- Born: Ervin Yaskulskyi September 24, 1902 Chernivtsi, Russian Empire
- Died: March 10, 2006 (aged 103) Honolulu, Hawaii, U.S.
- Occupation: Accountant

= Erwin Jaskulski =

Erwin Jaskulski (Ервін Яскульський, September 24, 1902 - March 10, 2006) was a Ukrainian-American track athlete. Born in Chernivtsi, Russian Empire, he was a resident of Honolulu from 1954 until his death.

==Biography==
For a period, Jaskulski was the world record holder for the 100 meters, 200 meters and 400 meters in the 95- to 99-year-old and the 100-plus age groups. However, the record for 100 meter for 100 plus age group, which he set on November 16, 2002, at 36.19 seconds, was later broken by Philip Rabinowitz who finished in a time of 30.86 seconds. According to fitness guru and friend Gilad Janklowicz, Jaskulski was a fan of classical music and his philosophy was "to be happy and joyful in life."

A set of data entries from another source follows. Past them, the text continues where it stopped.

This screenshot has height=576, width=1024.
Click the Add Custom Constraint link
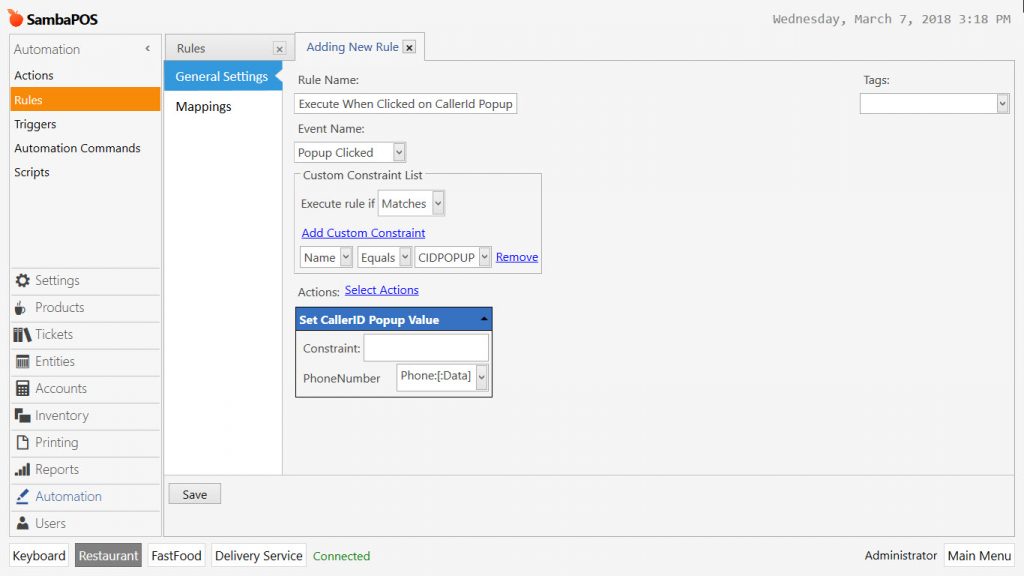[363, 232]
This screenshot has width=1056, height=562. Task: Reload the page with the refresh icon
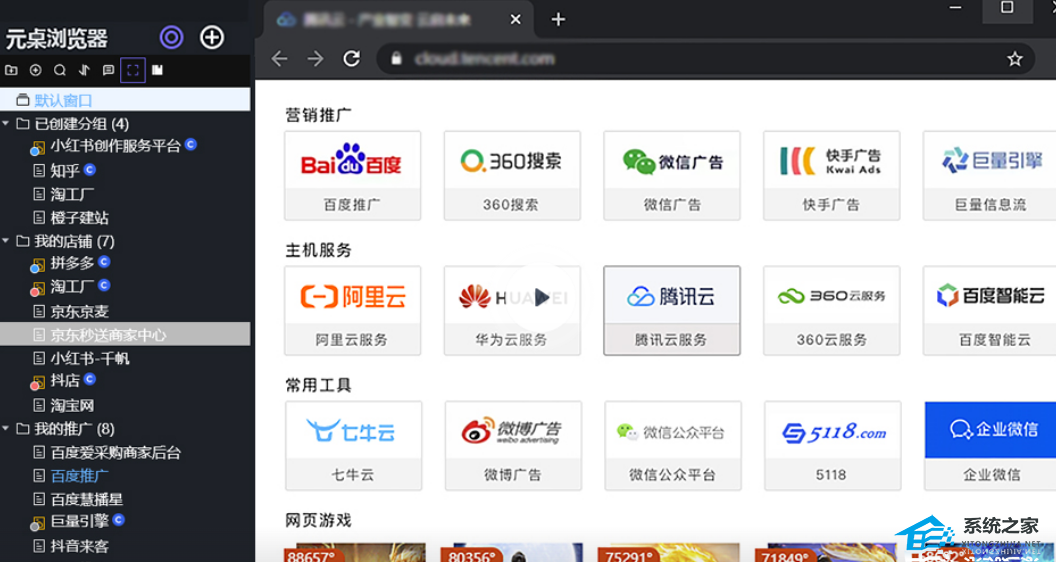[x=351, y=59]
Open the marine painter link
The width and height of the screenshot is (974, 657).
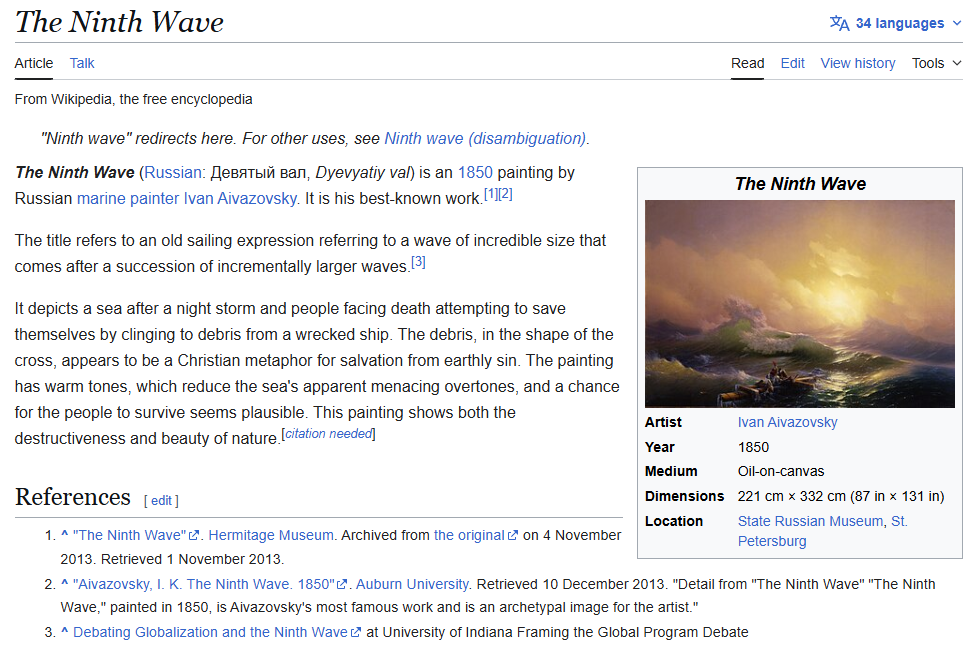(x=127, y=198)
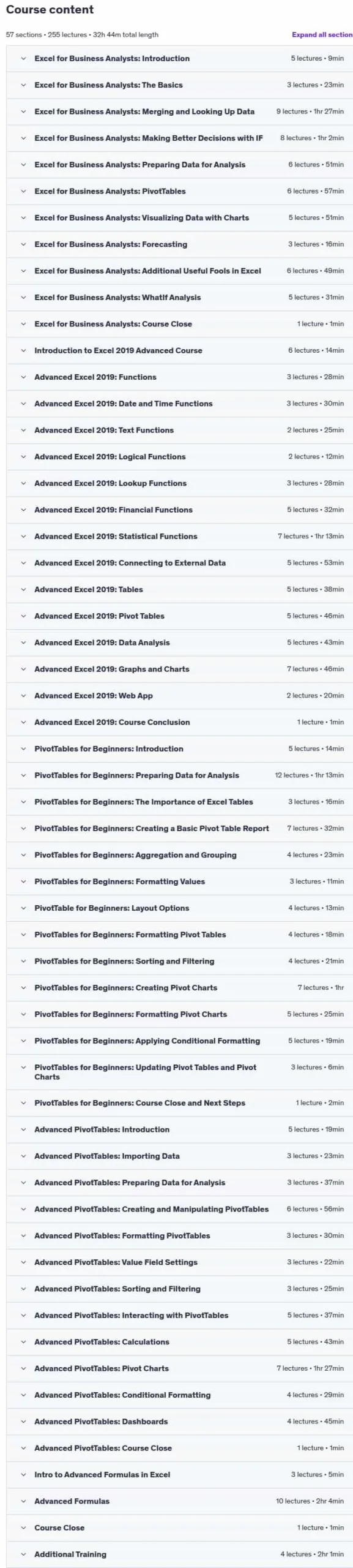Click the chevron beside Advanced Excel 2019: Text Functions
The width and height of the screenshot is (353, 1568).
pyautogui.click(x=23, y=430)
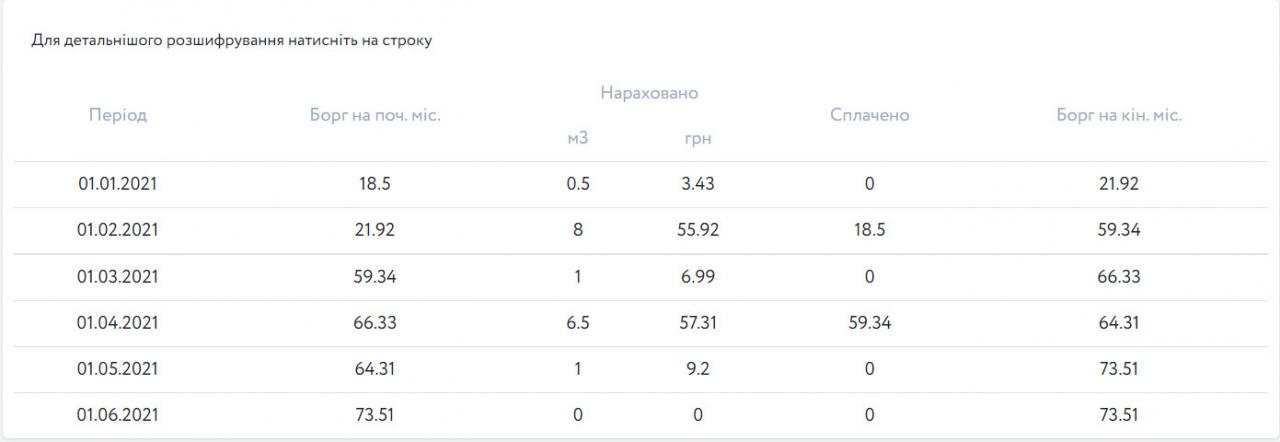Select the 59.34 paid amount in April row
The width and height of the screenshot is (1280, 442).
(x=869, y=323)
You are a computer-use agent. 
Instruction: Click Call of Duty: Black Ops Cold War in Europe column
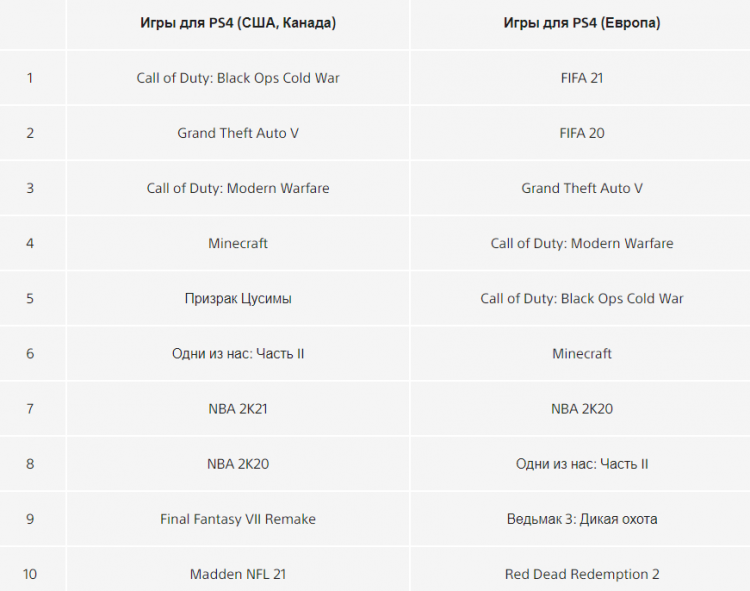[582, 298]
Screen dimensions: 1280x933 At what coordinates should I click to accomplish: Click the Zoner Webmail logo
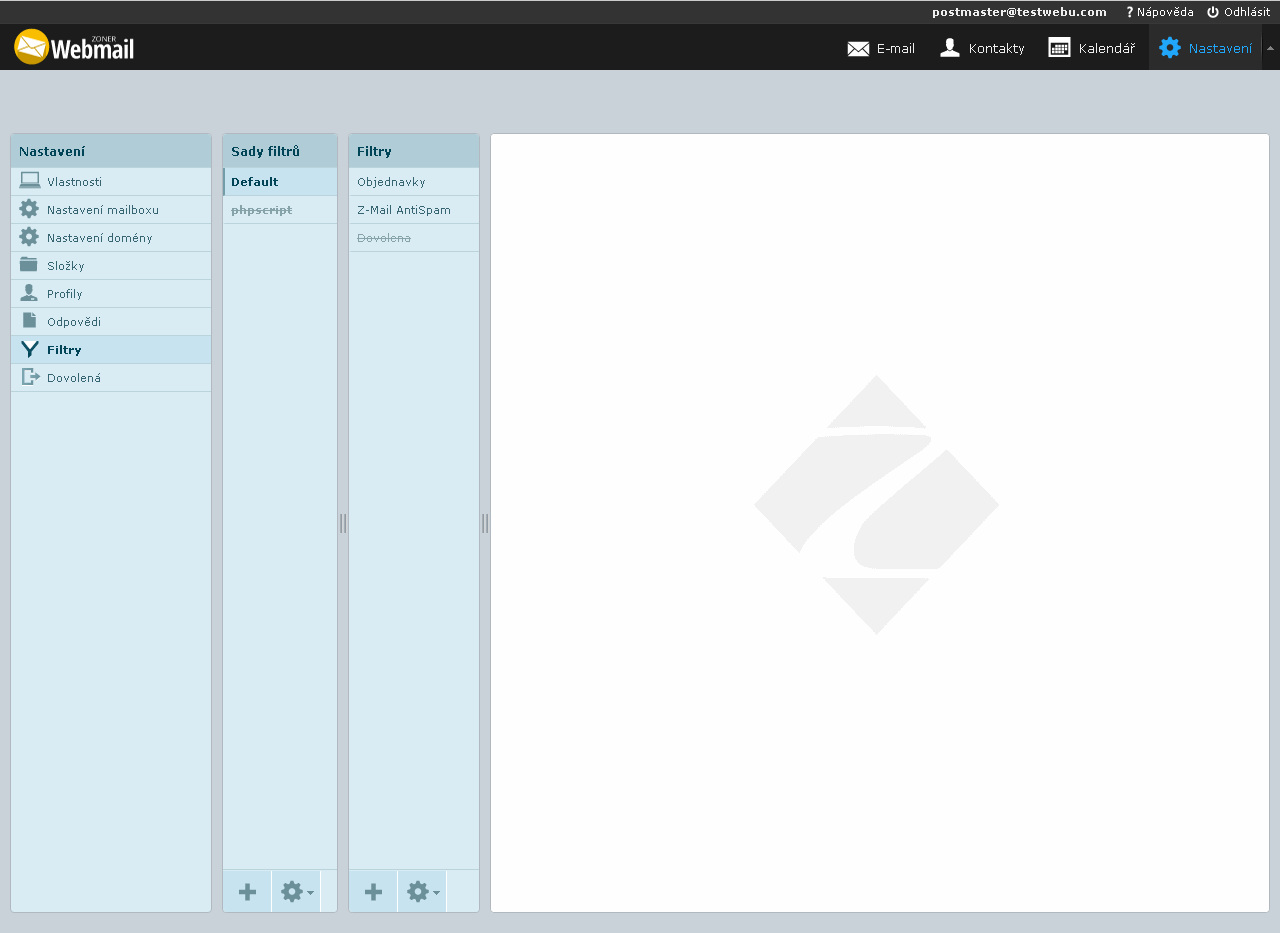click(x=74, y=46)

A retired accountant, Jaskulski worked as a comptroller at KHON-TV. He trained by doing chin ups and running down the hallways of his apartment building. With failing eyesight, he was forced to stop the workouts shortly before his death.

In the February 2002 edition of the National Masters News magazine he was listed as an Austrian citizen living in Honolulu.

He never gave an interview in his life. Both Jay Leno and David Letterman asked him to be on their shows but he turned the idea down.

Jaskulski died on March 10, 2006, aged 103. He was survived by two sons living in Austria.